Dear Kevin Langdon:
Let me at least concentrate on areas of possible agreement with you.
Professor Jack Good solved the problem of true correction to the Ferguson formula at Cambridge University many decades ago when he suggested a modification to admissions to that august body.
This was to add the squares of the deviations for individual subjects. In our case say the admission level were an arbitrary figure of 10 over two tests. Scoring 9 and 11 earns the candidate this figure as does 10 and 10. If, however, we square these figures and then add them we get 202 and 200 with a win to the candidate scoring 9 and 11. Consider a third candidate scoring 8 and 12 with 208. As our ideal candidate reaches closer to the single figure cut-off on one test s/he becomes more likely to be the accepted one.
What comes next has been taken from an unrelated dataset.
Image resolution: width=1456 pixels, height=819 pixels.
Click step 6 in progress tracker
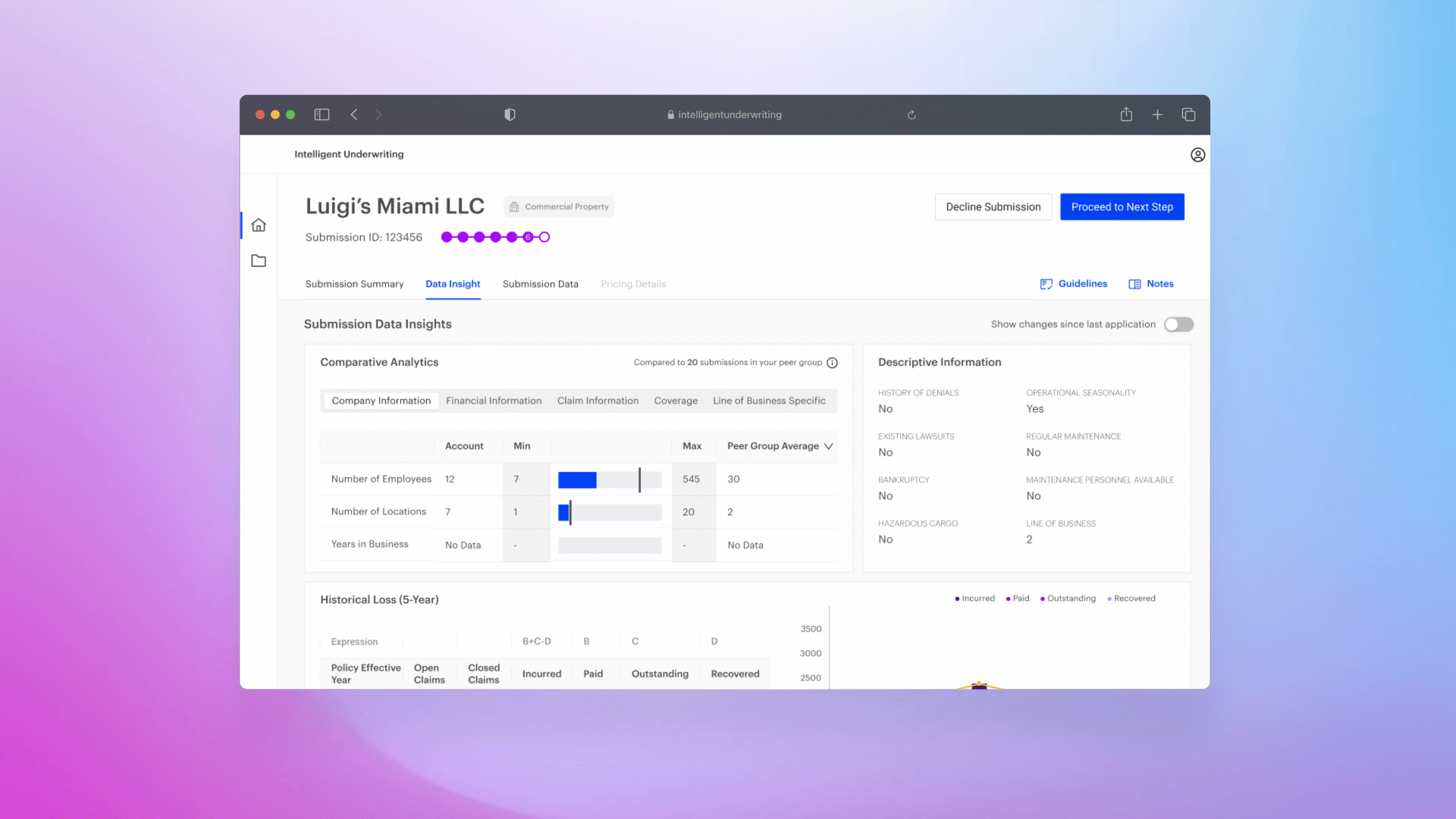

This validates the observation you have made: namely, that the tests are bound to correlate more closely at their top ends than over their entire range after corrections are applied for the smaller range of the scores as the ceilings are approached. This is true since it revolves around the fact that the correlations are themselves simply the sum of the squares and it is in line with what one would expect.
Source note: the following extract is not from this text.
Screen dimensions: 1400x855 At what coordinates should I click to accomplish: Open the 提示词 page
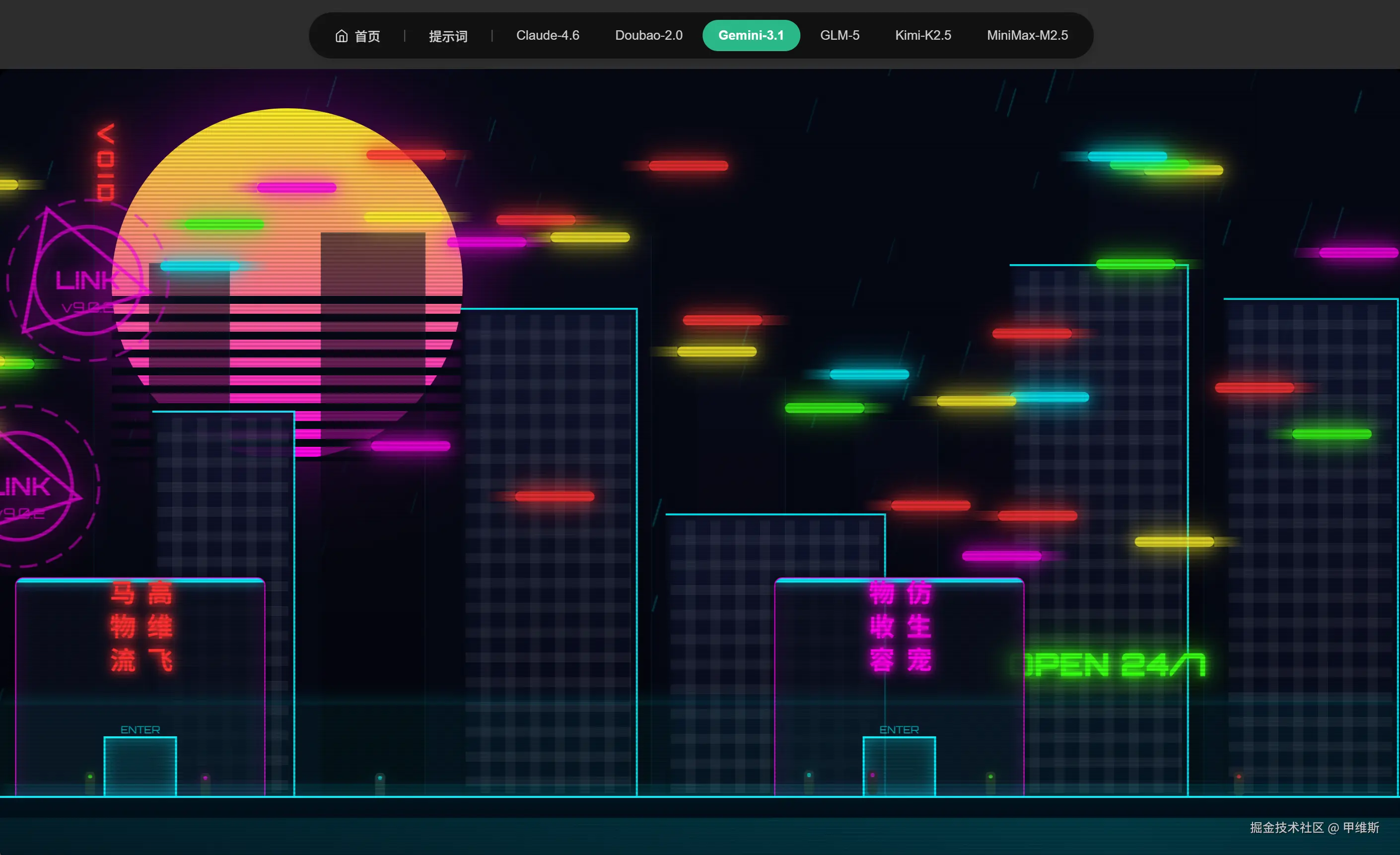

We can increase the power of selection further by calculating the contributing weight for each item in the test based simply on the power of the item to discriminate between accepted and rejected candidates in accordance with the R-value of the item over a limited range or at least at first the discrimination within the total field: the point of re-weighting can be moved up within the field as the number of candidates increases. We will thus have restricted or limited range with this made progressively smaller as the numbers continue to build--the power of selection continuing to grow with time. We can go further by squaring the discrimination of the individual items giving an ``internal'' aplication of ``Ferguson-Good corrected adaptation'' to the individual tests, i.e., to their items.
We can carry this still further by looking at wrong answers to the multiple-choice items made by candidates aproaching or exceeding the selection level. Since some distractors are more plausible than others (whether by intention or not) we can add a corrected weighting to those items over which our candidates failed, thus adding more ``punch'' around the cut-off we seek. This follows the work of Giles, who discovered most failure to respond to an item correctly occurred with a single distractor and that to fail an item by choosing a distractor that is less plausible than some other candidate is to indicate a weakness greater than the other candidate. Thus items which were chosen incorrectly also had value to the total predictive power of the test. To have chosen stupidly was more indicative of stupidity than to have merely failed an item.
Over two questions we might have:
Our candidate would earn marks but less marks for less plausible responses. In a 50-item test one would earn a set of 250 responses when five choices are given. In effect, we lengthen the test, thus increasing its power to discriminate--indeed, this process could continue even further for the pattern of the marks obtained can be thought of as converging to the ideal.
This process can also allow a downward extension to IQ's which would otherwise fall below the floor of the test.
To extend the test to the magic heights one would need only use items which the best of our candidates got right no more than, say, 30 or 40 percent of the time. Pure probability theory can then be used to establish the ceiling for such a super-test for the failure level can be used as a sequence of coin-flips into which the right side of the bell curve may be mapped.